TASK OBJECTIVE
Pick out every line in the records below that contains the string "next", and copy each one. Letter case counts.

RECORDS
• • • •
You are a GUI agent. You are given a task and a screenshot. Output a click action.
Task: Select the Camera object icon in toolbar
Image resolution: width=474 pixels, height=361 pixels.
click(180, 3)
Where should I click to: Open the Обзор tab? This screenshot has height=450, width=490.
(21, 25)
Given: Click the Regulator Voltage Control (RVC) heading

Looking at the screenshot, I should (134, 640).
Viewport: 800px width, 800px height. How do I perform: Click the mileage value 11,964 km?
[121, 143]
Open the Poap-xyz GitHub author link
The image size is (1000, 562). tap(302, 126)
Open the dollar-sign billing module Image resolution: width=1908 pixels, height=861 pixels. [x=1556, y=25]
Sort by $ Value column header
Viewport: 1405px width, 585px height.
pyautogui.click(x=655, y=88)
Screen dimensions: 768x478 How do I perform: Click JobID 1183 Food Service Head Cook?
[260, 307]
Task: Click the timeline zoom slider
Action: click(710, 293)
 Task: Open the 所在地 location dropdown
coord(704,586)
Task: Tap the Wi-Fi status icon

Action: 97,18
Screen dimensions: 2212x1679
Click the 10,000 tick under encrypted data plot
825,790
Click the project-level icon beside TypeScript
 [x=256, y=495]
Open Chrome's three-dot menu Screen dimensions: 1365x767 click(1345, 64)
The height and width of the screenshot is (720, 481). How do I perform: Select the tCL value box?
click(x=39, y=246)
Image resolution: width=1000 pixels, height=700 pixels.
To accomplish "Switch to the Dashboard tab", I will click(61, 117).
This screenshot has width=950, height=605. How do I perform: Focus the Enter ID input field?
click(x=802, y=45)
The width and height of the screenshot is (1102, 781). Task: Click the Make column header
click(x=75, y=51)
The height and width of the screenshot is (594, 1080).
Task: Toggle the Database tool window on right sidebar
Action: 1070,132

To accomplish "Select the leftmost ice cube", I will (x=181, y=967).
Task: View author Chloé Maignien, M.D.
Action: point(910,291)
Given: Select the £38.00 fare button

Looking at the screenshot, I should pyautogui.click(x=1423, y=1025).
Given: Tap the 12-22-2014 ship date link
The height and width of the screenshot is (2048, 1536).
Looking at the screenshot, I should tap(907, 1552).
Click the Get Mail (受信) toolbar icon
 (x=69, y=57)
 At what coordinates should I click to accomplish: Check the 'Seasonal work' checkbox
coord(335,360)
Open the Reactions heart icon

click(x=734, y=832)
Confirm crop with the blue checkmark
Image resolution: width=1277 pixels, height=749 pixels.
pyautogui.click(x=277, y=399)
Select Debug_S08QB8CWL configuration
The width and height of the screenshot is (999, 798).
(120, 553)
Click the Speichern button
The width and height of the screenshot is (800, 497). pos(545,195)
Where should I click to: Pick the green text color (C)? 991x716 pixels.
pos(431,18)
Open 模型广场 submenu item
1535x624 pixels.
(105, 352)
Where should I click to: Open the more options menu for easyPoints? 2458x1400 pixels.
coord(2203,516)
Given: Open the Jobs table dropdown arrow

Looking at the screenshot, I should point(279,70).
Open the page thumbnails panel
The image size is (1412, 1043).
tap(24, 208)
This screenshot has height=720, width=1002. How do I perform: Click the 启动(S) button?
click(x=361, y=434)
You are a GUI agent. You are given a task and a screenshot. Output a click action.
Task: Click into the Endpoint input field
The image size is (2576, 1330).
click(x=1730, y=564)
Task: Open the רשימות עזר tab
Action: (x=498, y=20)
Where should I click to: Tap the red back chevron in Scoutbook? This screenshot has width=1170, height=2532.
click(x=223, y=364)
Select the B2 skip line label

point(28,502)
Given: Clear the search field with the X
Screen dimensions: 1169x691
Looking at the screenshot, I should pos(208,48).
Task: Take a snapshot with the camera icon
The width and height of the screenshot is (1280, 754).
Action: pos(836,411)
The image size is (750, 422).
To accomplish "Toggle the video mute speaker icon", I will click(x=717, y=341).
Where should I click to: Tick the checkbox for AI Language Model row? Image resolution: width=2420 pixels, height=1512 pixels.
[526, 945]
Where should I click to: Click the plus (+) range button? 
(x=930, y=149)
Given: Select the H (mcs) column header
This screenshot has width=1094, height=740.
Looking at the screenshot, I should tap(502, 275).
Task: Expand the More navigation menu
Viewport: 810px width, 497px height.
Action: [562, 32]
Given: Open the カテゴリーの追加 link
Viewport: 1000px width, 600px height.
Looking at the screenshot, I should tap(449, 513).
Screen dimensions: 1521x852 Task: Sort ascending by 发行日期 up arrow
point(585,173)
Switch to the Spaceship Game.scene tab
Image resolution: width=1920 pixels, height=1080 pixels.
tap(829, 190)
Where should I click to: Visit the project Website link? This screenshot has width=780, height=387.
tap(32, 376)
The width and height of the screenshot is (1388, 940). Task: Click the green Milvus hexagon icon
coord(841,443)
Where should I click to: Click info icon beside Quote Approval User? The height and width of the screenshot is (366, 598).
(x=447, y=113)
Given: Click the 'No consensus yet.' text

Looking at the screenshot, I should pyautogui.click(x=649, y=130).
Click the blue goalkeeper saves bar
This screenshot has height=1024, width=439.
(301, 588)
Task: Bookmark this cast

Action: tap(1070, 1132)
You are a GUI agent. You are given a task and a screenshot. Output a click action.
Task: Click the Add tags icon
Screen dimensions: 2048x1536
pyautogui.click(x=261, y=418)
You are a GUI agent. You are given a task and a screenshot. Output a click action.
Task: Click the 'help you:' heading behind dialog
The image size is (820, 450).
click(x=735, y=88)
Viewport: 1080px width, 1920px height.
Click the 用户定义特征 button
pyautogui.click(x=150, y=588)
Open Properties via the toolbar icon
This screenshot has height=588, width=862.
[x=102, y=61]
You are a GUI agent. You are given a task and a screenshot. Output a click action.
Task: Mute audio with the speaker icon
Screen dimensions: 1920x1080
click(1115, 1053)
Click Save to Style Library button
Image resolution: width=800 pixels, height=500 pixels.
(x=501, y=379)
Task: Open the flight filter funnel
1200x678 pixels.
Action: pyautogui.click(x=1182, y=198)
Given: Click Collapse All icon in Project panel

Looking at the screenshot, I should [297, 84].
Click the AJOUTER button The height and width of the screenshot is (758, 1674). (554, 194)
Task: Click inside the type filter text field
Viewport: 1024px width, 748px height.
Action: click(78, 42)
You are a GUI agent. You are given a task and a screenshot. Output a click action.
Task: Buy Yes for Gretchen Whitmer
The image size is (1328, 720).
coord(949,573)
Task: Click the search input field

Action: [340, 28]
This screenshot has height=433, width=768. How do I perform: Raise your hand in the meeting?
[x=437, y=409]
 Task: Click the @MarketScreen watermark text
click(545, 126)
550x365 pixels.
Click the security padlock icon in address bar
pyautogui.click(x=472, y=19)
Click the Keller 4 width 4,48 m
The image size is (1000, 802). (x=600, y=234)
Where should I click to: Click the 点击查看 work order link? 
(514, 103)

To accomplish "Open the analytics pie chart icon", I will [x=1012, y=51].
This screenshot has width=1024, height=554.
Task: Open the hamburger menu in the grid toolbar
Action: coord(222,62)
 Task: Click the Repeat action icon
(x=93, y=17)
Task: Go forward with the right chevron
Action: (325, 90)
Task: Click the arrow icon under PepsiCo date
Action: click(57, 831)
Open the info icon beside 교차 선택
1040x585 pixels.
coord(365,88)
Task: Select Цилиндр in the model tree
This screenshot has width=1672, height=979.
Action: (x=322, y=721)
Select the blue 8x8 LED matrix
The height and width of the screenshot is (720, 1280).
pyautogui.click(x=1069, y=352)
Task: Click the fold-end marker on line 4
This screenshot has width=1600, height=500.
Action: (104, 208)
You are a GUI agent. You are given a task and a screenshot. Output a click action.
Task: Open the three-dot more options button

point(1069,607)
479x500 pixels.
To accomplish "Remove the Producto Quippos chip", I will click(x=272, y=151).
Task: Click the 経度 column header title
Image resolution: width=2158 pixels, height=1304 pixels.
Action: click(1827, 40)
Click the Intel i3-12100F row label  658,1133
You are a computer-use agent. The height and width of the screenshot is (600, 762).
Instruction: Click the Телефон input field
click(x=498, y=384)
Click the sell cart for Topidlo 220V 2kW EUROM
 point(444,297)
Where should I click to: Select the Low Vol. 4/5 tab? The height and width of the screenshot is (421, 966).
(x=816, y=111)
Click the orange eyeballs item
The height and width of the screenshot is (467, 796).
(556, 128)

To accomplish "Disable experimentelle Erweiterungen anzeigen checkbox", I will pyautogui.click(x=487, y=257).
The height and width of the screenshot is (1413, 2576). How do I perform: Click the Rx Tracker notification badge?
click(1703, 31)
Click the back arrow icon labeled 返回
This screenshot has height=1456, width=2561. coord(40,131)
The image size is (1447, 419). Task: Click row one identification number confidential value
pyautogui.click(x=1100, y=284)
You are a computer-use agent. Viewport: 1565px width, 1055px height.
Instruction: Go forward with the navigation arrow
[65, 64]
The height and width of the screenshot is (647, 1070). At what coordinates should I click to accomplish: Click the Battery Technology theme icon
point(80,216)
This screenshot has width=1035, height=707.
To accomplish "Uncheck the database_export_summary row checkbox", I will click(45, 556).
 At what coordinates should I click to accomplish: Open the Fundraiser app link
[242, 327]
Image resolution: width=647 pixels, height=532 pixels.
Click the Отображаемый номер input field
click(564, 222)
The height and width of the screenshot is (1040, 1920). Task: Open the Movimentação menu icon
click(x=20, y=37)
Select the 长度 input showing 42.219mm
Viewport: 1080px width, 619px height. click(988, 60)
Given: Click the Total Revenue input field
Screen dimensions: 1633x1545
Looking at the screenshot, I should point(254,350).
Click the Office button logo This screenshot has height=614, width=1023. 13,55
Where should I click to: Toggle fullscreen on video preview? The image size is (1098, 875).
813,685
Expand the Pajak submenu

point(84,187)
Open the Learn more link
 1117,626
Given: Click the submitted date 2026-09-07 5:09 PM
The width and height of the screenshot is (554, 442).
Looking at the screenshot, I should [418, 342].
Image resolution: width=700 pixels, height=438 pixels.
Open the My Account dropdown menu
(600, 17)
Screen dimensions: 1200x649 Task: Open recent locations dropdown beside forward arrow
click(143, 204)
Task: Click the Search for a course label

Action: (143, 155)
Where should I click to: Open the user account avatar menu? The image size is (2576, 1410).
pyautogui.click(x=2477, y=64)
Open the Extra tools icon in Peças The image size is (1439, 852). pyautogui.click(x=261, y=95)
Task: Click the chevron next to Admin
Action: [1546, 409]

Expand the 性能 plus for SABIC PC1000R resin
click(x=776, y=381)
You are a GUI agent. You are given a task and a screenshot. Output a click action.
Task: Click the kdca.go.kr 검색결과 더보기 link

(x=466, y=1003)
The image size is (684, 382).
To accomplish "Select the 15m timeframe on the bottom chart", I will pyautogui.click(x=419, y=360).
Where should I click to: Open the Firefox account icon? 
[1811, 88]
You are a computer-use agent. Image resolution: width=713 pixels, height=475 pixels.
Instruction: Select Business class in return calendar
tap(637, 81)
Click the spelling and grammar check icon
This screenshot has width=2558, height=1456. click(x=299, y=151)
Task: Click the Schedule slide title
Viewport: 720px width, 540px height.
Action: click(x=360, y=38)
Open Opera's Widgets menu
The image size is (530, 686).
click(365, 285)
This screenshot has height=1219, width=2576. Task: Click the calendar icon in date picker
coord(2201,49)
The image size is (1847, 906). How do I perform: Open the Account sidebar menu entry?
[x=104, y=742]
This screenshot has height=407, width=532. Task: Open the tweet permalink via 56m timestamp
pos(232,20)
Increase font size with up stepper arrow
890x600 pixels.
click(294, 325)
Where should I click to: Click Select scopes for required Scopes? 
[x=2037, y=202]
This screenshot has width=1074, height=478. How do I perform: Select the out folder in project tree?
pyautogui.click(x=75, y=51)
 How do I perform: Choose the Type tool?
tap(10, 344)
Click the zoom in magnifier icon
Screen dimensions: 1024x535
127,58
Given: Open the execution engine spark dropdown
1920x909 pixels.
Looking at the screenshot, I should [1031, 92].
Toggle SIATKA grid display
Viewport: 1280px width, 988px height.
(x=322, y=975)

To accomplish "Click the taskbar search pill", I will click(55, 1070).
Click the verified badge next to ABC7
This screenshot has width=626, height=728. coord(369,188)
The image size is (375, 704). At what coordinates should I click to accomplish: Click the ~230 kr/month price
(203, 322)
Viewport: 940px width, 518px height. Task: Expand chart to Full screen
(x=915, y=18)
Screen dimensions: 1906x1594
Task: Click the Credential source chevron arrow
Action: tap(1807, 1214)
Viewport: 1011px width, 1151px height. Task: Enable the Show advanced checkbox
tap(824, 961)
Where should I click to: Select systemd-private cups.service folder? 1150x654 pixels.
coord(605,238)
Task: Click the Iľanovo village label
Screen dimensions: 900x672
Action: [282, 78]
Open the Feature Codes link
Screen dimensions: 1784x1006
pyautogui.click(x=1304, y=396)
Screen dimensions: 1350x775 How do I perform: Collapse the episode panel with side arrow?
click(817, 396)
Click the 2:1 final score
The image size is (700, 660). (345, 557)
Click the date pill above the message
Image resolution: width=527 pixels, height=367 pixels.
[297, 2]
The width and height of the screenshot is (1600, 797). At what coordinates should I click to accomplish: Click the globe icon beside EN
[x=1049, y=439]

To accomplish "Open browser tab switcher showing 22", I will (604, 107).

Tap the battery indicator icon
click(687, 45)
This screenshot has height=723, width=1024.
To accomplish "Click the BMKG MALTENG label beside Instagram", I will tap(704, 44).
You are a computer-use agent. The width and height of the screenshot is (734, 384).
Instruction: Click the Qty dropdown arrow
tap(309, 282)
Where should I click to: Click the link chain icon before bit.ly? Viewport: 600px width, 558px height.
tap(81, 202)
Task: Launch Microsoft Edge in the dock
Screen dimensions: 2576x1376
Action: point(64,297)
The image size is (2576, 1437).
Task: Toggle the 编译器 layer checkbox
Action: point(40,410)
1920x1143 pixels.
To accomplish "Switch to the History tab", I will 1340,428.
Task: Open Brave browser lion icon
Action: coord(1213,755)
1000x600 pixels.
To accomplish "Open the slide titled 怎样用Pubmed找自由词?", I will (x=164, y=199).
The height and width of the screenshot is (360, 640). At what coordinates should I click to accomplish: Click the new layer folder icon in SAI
• • • •
ANSWER IN FULL
Task: Click the chevron next to Admin
Click the verified badge next to ABC7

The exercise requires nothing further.